First, the patient had multiple health issues, such as hypertension, type 2 diabetes, hyperlipidemia, and a history of stroke, and multiple heart catheterizations confirmed multivessel disease and repeated ISR episodes. Lab tests revealed unusual immune markers, such as low immunoglobulin M and a high CD4/CD8 ratio, while PET/CT revealed increased glucose metabolism around the stent, suggesting ongoing inflammation in that area. These findings provide key information about disease mechanisms. The ISR might be caused by immune system problems that damage blood vessel linings and trigger inflammatory cell buildup and cytokine release, accelerating atherosclerosis and ISR development ^[4]. Considering these immune abnormalities, inflammatory responses likely play a major role.

Therefore, in addition to standard treatments (blood thinners, cholesterol drugs, and heart function support), we added anti-inflammatory and immune-suppressing therapies. We used a combination of glucocorticoids (prednisone) and mycophenolate mofetil. Glucocorticoids have strong anti-inflammatory effects; they block the NF-κB pathway to reduce the effects of inflammatory chemicals, suppress T-cell activity, ease blood vessel inflammation, and stabilize plaques, lowering cardiovascular risk. However, long-term steroid use can cause metabolic side effects that actually increase heart risk, so we must be careful when the lowest effective dose for the shortest time needed is used ^[5]. Mycophenolate mofetil specifically stops lymphocyte growth, increasing immune suppression. It helps treat large-vessel inflammation and may indirectly benefit coronary disease by reducing vascular inflammation and protecting blood vessel cells. It is also used in tough cases of cardiac sarcoidosis alongside steroids to reduce steroid doses while maintaining effectiveness ^[6]. Notably, Munir et al. ^[7] described how immune checkpoint inhibitor-related heart inflammation involves immune cell interactions, noting that drugs such as glucocorticoids and mycophenolate mofetil can effectively regulate these processes, supporting our treatment approach. Similar cases have shown that such combinations significantly reduce ISR recurrence.

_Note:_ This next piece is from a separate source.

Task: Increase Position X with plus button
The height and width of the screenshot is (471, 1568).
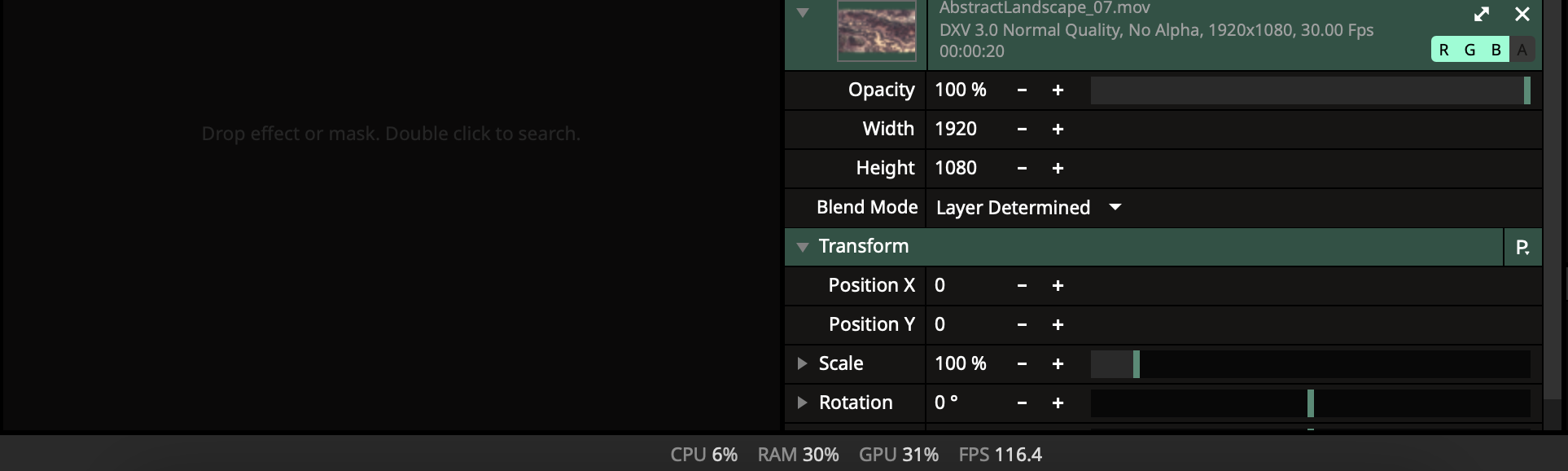Action: (x=1058, y=286)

Postintervention assessment revealed substantial clinical improvement, with resolution of angina symptoms (CCS class IV → I). Serial PET/CT scans confirmed reduced metabolic activity in the LM-LAD stents (SUVmax: 5.9 → 4.6; Δ = 22.03%), which was consistent with attenuated inflammatory burden. These findings corroborate the therapeutic rationale for targeting vascular inflammation in ISR management, aligning with recent evidence on anti-inflammatory strategies for stent-related complications.

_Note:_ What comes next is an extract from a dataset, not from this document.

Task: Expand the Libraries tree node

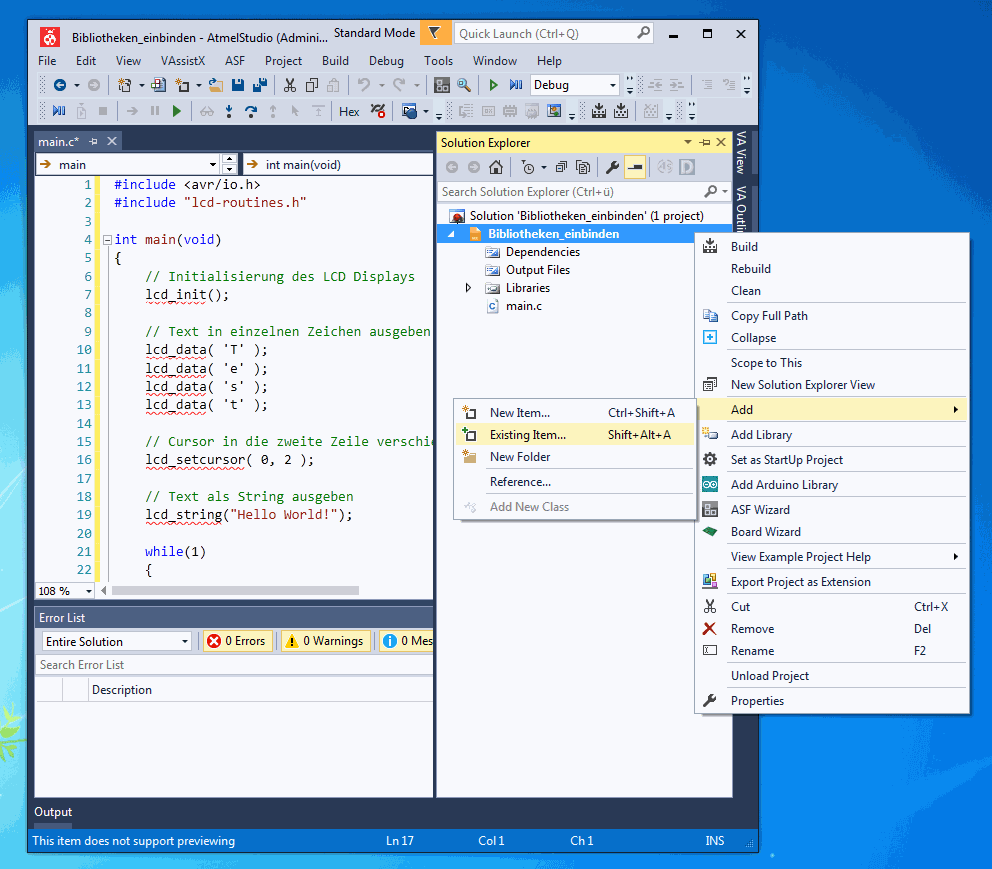Action: point(468,288)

Finally, this case provides valuable lessons for future research. These results suggest that we need to consider immune-inflammatory factors when studying coronary ISR mechanisms. We should also create more precise, personalized treatment plans based on each patient's situation to obtain better results and improve patient prognosis.

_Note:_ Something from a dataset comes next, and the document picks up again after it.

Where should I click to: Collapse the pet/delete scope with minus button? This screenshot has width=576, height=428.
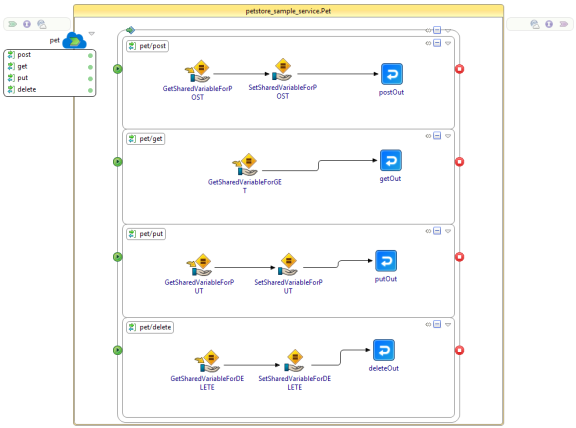pos(437,324)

This study demonstrates the critical role of immune inflammatory responses in ISR by integrating immunological indicators with imaging features. Anti-inflammatory and immunosuppressive therapies provide novel therapeutic strategies for patients with such immune abnormalities, although treatment optimization still requires evidence-based validation. Future research should bridge cardiovascular and immunological disciplines to advance coronary disease management toward the era of precision medicine.